What the task asks: Each line holding the string "cell" is to be copied from the data.

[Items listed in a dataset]
--------------------------------

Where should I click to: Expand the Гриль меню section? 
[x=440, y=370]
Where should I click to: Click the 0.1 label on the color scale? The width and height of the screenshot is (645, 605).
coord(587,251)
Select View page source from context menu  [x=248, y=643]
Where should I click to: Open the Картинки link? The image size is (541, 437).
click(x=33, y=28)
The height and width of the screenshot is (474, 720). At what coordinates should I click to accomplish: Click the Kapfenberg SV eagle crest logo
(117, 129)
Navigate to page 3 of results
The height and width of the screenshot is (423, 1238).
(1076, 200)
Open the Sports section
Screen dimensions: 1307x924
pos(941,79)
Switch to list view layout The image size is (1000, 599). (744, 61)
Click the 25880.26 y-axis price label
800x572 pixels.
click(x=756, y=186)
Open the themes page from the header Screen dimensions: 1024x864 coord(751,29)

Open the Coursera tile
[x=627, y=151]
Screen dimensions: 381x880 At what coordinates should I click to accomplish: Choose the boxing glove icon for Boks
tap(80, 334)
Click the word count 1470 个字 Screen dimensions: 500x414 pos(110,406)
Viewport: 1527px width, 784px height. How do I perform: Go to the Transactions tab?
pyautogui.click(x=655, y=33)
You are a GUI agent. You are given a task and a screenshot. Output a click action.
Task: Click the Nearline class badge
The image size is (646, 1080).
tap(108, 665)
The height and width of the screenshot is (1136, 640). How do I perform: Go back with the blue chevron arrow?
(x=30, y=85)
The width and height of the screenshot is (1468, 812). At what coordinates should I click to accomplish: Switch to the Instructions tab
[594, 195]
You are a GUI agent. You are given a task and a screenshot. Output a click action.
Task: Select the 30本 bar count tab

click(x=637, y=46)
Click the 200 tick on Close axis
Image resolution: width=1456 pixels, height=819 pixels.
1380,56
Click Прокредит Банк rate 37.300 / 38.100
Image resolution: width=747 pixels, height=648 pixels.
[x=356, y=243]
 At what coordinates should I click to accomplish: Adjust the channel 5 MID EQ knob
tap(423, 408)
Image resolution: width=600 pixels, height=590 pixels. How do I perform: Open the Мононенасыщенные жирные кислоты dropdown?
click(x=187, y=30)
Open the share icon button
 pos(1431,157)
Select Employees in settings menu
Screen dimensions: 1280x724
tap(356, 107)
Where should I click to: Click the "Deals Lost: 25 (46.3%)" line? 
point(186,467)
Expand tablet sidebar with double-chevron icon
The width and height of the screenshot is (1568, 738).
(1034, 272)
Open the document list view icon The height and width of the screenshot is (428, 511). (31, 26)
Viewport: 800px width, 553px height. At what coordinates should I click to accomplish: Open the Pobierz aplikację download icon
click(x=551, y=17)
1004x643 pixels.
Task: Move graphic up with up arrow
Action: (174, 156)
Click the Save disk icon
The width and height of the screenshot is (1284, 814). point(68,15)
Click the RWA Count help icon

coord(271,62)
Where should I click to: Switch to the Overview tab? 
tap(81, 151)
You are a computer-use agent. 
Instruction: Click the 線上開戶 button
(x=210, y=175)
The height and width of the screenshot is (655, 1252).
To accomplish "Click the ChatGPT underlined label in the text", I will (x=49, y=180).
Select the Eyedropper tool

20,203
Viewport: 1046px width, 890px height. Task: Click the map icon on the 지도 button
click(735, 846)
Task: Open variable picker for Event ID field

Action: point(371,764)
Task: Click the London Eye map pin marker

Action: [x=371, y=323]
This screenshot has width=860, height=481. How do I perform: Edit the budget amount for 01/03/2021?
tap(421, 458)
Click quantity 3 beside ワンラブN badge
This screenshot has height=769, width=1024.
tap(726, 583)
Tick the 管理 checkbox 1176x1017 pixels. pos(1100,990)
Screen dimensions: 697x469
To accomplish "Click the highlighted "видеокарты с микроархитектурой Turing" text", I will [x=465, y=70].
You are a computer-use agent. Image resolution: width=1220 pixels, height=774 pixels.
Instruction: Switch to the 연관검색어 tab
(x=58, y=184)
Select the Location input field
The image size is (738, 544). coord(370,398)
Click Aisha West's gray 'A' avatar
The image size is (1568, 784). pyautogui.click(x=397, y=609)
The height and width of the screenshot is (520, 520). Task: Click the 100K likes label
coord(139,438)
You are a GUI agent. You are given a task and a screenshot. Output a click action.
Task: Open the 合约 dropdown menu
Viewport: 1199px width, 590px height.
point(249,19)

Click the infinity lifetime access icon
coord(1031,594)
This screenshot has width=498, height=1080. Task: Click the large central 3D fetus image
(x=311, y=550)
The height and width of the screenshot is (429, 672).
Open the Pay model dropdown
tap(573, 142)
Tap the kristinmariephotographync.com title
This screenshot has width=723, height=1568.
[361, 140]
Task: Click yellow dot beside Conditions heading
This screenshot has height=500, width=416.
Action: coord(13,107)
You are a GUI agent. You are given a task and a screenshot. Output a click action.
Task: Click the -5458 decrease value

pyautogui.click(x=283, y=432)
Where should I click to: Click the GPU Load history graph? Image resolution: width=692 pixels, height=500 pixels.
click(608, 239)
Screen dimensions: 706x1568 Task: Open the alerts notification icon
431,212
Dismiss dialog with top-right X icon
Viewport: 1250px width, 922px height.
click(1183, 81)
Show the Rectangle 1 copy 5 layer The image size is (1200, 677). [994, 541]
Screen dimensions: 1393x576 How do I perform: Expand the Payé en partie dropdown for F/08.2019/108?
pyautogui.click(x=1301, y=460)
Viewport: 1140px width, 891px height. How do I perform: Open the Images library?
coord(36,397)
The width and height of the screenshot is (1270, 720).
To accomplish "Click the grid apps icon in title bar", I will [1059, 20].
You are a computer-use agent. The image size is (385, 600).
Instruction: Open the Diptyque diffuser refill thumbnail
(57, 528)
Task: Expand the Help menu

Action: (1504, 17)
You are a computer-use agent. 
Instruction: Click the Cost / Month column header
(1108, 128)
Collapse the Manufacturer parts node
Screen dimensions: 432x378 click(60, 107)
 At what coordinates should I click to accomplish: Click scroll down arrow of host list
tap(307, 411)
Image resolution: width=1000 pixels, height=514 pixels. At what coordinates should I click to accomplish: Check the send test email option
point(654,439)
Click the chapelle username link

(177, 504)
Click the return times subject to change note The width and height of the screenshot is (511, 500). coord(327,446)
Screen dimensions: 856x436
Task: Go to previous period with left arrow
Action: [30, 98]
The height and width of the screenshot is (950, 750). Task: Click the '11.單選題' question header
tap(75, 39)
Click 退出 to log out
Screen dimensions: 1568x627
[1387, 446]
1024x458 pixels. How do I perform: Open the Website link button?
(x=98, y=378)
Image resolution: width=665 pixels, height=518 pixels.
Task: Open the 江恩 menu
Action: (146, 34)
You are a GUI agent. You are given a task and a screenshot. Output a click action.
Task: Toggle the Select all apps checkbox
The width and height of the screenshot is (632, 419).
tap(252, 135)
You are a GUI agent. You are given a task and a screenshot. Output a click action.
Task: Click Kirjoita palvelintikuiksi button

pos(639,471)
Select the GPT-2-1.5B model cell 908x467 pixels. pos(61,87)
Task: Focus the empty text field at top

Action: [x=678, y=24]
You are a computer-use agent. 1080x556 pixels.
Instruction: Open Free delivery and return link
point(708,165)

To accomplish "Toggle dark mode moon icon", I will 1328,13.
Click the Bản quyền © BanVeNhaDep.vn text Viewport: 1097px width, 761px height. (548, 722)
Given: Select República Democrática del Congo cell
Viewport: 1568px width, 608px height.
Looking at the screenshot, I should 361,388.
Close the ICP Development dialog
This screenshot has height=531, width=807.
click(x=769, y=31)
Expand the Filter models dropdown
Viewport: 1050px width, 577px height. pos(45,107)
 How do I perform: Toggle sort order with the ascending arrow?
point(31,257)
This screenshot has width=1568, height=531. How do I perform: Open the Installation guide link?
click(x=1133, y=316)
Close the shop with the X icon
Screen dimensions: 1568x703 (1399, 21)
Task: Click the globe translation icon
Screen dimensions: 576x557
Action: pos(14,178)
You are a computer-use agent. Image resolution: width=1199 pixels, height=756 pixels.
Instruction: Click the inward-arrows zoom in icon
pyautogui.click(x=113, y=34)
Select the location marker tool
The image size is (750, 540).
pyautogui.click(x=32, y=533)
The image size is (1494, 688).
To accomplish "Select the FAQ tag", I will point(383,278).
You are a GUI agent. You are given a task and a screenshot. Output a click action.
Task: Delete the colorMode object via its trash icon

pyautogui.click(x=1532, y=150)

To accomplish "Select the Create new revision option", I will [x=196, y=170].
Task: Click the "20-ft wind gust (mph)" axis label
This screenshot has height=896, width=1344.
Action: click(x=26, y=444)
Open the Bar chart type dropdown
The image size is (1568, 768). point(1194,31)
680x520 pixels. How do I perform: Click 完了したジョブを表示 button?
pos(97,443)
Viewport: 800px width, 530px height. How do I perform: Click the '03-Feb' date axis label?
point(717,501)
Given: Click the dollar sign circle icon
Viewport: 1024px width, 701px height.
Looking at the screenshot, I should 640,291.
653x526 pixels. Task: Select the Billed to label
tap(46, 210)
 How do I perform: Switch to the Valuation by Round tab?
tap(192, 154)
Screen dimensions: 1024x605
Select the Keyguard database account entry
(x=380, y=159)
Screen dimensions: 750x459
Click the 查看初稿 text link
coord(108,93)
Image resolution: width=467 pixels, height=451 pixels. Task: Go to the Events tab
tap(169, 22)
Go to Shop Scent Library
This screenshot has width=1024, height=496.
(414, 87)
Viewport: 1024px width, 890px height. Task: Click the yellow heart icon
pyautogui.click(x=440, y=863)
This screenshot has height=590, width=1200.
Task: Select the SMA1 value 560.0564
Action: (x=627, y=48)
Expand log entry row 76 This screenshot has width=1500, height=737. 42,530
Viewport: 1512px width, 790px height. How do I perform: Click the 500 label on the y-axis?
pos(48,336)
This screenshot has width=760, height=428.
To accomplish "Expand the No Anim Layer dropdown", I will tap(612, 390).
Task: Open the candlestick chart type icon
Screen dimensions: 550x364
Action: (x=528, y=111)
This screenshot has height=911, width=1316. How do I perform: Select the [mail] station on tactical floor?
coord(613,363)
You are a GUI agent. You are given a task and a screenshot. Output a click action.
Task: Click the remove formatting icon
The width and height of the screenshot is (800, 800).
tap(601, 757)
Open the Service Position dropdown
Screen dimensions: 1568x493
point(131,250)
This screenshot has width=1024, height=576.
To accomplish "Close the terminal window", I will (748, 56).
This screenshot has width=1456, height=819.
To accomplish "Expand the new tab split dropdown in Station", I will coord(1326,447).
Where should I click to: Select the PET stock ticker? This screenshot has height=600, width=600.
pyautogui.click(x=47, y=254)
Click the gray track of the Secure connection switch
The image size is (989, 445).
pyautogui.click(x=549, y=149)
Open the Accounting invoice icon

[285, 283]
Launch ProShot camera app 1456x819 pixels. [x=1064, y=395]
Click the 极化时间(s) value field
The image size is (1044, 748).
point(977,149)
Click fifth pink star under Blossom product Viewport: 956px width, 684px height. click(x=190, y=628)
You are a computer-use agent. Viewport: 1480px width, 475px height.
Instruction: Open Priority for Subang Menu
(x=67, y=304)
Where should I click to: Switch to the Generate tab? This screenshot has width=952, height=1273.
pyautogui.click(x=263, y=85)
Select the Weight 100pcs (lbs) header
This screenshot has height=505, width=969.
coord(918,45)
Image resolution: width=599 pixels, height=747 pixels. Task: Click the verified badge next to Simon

--------------------------------

Solution to the exercise:
Select the GPT-2-1.5B model cell 908x467 pixels. pos(61,87)
Given: Select República Democrática del Congo cell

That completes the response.